A Span panel runs about $3,500 for the unit and $4,500 – $7,500 fully installed, covering the panel swap, re-landing every circuit, labor, and permits. Adding the Span Drive EV accessory adds $700 – $1,500. The installed total moves with circuit count, existing wiring condition, and local labor rates.
Is a smart panel cheaper than a service upgrade?
No. A conventional service upgrade to 200A runs $1,500 – $4,000, while a Span smart panel runs $4,500 – $7,500. A smart panel is not the cheap path to more capacity. Its value is monitoring, remote circuit control, and load management, not raw cost savings over an upgrade.

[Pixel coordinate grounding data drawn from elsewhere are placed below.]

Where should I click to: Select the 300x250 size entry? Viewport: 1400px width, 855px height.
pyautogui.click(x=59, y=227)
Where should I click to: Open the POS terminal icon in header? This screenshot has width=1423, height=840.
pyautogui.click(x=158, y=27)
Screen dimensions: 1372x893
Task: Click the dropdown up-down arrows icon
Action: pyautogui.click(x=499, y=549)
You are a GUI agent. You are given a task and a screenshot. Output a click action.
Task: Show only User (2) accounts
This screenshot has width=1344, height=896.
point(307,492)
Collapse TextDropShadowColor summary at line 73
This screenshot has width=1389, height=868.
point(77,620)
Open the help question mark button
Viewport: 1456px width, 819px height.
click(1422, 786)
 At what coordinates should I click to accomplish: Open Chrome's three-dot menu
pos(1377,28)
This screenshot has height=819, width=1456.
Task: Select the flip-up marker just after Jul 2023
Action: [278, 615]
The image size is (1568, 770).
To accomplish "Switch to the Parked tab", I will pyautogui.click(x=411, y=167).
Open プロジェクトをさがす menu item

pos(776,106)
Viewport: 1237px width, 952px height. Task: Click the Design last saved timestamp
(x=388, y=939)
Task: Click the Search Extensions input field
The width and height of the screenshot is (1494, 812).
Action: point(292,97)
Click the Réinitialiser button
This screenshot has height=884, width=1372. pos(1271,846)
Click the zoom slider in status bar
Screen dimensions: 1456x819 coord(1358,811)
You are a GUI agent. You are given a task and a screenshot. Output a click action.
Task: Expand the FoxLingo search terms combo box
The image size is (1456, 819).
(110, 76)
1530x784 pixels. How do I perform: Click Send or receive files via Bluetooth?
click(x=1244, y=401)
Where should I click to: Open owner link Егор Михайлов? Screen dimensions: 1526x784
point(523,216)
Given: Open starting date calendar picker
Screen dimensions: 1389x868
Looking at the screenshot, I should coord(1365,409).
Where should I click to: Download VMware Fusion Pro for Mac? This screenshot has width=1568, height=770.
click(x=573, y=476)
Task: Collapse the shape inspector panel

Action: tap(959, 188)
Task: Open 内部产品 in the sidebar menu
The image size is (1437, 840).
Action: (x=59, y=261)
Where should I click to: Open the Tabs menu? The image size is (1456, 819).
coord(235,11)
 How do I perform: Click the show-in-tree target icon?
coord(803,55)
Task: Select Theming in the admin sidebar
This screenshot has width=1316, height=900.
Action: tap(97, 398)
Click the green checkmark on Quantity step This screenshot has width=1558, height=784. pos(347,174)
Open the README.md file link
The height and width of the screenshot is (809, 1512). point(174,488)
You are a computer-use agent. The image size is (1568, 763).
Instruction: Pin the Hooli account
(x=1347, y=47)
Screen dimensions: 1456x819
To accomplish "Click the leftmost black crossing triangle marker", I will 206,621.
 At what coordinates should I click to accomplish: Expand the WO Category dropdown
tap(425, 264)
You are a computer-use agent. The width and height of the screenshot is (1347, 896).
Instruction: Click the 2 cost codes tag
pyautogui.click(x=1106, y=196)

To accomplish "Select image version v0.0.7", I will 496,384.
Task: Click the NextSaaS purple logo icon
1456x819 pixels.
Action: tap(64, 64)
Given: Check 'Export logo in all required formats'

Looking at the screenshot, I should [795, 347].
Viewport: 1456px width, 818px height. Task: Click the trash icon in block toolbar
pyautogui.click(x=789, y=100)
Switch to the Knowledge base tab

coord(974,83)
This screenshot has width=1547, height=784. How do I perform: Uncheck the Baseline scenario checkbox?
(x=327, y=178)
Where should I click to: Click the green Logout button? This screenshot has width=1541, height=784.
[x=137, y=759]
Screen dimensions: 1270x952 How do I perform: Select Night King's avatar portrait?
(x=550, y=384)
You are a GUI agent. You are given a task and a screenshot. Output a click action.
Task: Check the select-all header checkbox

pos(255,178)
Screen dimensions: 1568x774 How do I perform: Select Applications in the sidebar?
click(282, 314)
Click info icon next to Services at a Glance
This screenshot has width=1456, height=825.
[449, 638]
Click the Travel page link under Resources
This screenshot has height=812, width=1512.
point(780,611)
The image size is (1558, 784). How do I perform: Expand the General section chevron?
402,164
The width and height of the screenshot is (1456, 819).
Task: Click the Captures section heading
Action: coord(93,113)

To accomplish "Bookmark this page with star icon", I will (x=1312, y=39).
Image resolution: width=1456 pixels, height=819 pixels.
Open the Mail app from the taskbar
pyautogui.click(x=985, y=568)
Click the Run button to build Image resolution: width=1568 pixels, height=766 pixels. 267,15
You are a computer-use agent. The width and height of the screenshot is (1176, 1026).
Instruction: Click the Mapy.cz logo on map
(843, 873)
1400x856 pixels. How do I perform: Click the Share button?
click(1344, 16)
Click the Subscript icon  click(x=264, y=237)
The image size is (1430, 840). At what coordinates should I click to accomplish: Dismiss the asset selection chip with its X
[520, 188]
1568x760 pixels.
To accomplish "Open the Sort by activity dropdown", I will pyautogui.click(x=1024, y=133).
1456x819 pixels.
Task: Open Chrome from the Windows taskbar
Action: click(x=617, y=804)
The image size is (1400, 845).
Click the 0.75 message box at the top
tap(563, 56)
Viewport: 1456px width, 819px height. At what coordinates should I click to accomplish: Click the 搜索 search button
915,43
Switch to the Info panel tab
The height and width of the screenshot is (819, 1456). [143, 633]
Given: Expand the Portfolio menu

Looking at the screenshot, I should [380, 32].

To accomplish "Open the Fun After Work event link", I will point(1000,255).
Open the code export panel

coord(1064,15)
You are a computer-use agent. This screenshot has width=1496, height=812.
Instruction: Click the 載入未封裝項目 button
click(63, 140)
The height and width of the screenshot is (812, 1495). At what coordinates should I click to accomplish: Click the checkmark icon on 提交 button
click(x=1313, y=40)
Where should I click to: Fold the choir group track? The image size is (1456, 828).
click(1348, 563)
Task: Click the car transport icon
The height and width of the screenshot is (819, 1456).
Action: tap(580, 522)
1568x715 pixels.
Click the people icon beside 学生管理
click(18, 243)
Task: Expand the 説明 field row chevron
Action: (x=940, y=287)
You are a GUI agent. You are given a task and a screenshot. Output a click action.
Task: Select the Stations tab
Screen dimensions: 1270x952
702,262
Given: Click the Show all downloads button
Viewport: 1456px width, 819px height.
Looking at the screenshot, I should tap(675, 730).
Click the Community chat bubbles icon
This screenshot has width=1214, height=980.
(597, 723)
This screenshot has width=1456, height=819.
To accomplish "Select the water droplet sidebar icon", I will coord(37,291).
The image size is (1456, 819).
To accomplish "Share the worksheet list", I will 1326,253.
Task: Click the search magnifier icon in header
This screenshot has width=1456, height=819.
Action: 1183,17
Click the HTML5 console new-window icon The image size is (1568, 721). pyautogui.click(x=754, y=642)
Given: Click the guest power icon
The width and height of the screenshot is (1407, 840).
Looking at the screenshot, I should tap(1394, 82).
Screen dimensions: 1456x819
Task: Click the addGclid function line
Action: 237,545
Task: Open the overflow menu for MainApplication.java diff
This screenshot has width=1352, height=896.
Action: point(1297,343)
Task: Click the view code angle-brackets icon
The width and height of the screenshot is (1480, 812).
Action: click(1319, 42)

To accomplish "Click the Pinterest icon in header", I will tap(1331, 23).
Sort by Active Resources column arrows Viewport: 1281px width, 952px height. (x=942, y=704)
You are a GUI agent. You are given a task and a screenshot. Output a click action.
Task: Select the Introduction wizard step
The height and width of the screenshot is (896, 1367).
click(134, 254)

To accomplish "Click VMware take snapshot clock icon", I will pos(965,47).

Can a smart panel help me avoid upgrading my electrical service?
Yes. A smart panel can shed or throttle non-critical loads in real time to keep total draw under your existing service limit, which can let a 100A or 125A panel host an EV charger or heat pump without a 200A upgrade. But for managing a single load, a standalone load-management device at $300 – $900 installed does the same job for far less than a full smart panel.
What is the difference between Span and a load-management device?
A load-management device ($300 – $900 installed) manages one or a few circuits, typically to fit an EV charger onto a smaller panel, and leaves your existing panel in place. A Span panel ($4,500 – $7,500) replaces the whole panel and adds per-circuit monitoring, app control of every circuit, and battery integration. The device solves one problem cheaply; the panel solves several at a premium.
What are the alternatives to a Span panel?
Leviton sells a smart load center with smart breakers, often a bit below Span. Lumin installs an overlay beside your existing panel to control select circuits for $2,000 – $4,000 without a full swap. Schneider markets the Square D Energy Center for solar-plus-battery homes. For monitoring only, a $200 – $400 clamp-on energy monitor avoids replacing the panel at all.
Is a smart panel worth the cost?
It depends on the goal. For monitoring alone, a $200 – $400 energy monitor does it. For fitting one new load onto a small panel, a $300 – $900 load-management device does it. A smart panel earns its $4,500 – $7,500 when you want monitoring, control, load management, and battery integration together, especially during a panel replacement you needed anyway. Always get a conventional upgrade quote for comparison.